Eu admiro até mesmo uma sapataria que fede a poeira e graxa. O homem atrás do balcão é um quarentão que tem na expressão a quantidade de vezes em que as pessoas o definiram por ser apenas um sapateiro. De tanto costurar sapatos eu poderia facilmente confundi-lo com um dockside, mas esses já saíram de moda faz tanto tempo, igual a esse senhor.

- O Joelma, tem cliente na loja! - ele grita

Vem aquela moça morena, a pele está esticada pelo excesso de creme, um sorriso mais simpático vê-se uma ruga aqui e ali, mas a blusinha justa e a calça jeans não entregam a idade. Nada entrega a idade, Joelma é mesmo a mulher dos meus sonhos. O sorriso dela é mais por obrigação do que por simpatia, mas eu dou um crédito pelo esforço. Ela começa a olhar meu sapato, perguntar do problema, falar aleatoriamente, e tudo o que eu faço é mirar naqueles peitos redondinhos por trás da blusinha, sem nem ao menos me dar conta de que aqueles peitos já tem um dono, eu vejo até mesmo a impressão digital do bruto homem sujo de graxa e sem a possibilidade de fazer uma cara mais bonita, que está sentado mais ao fundo batendo num sapato como que para descarregar a frustração de ter nascido como nasceu.

Joelma, cabelos negros e encaracolados está de quatro pra mim e gritando impropérios, tenho que me encostar para esconder porque a Joelma mesmo está só me dizendo que vai custar 35 reais pra arrumar a sola e mais 20 para a costura.

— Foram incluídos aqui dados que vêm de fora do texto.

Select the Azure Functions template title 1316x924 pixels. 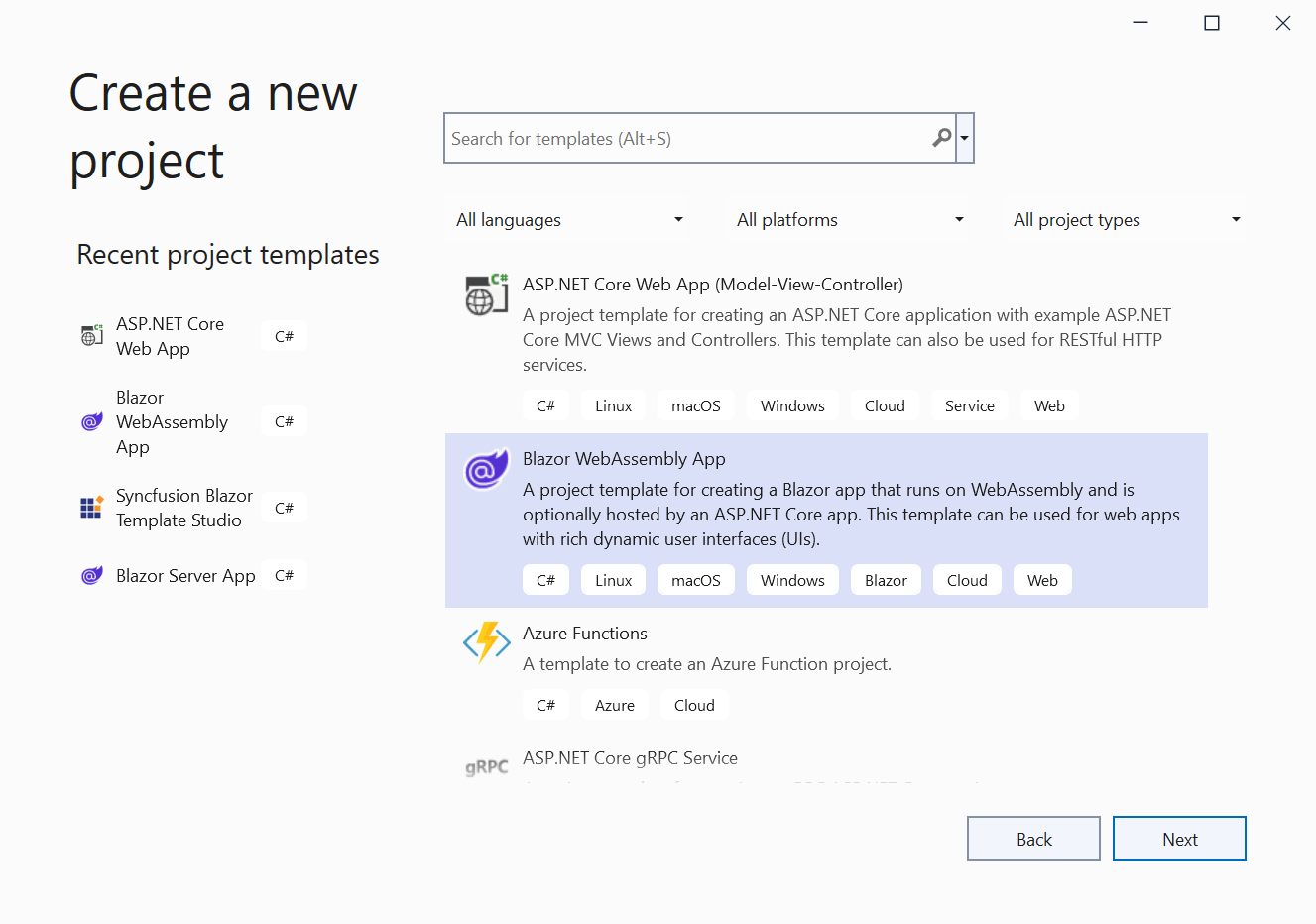pyautogui.click(x=584, y=634)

Eu pago o sinal e saio envergonhado.

Estava esperando uma ligação de qualquer uma delas, qualquer pessoa que pudesse preencher essa forma invisível que projetei do lado da minha cama. Entre uma revista e um site pornográfico eu desconto a deprimência de minha solidão nas mãos, e saio com vergonha, porque eu não sou mais um adolescente, mas tudo seria diferente se apenas eu recebesse uma ligação.

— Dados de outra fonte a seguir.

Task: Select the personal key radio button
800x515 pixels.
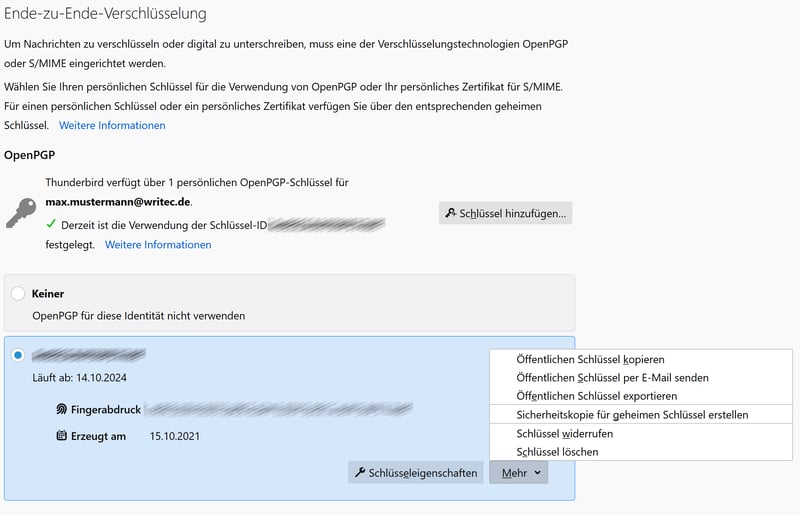Action: click(18, 355)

- Alô? Oi mãe... - eu suspiro decepcionado e com culpa, porque afinal, é a minha mãe, e minhas mãos estão com o cheiro. - Estou bem mãe. Sim. Não. Aham. Tá bem. Não. Ok, tchau.

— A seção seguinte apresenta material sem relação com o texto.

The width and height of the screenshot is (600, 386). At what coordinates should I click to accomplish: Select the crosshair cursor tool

O conteúdo não importa realmente, é só minha mãe, são só preocupações de mãe, se você tem mãe você sabe como foi a conversa. Mas o lamentável é que tenho mais de 30, e minha mãe ainda me trata como uma criança.

Deito na cama pensando em Joelma. Todas elas. Nenhuma delas é minha, e enquanto chego a essa conclusão eu sinto um peso potente e começo a sufocar. Tomo o remédio e dali a vinte minutos estou dormindo.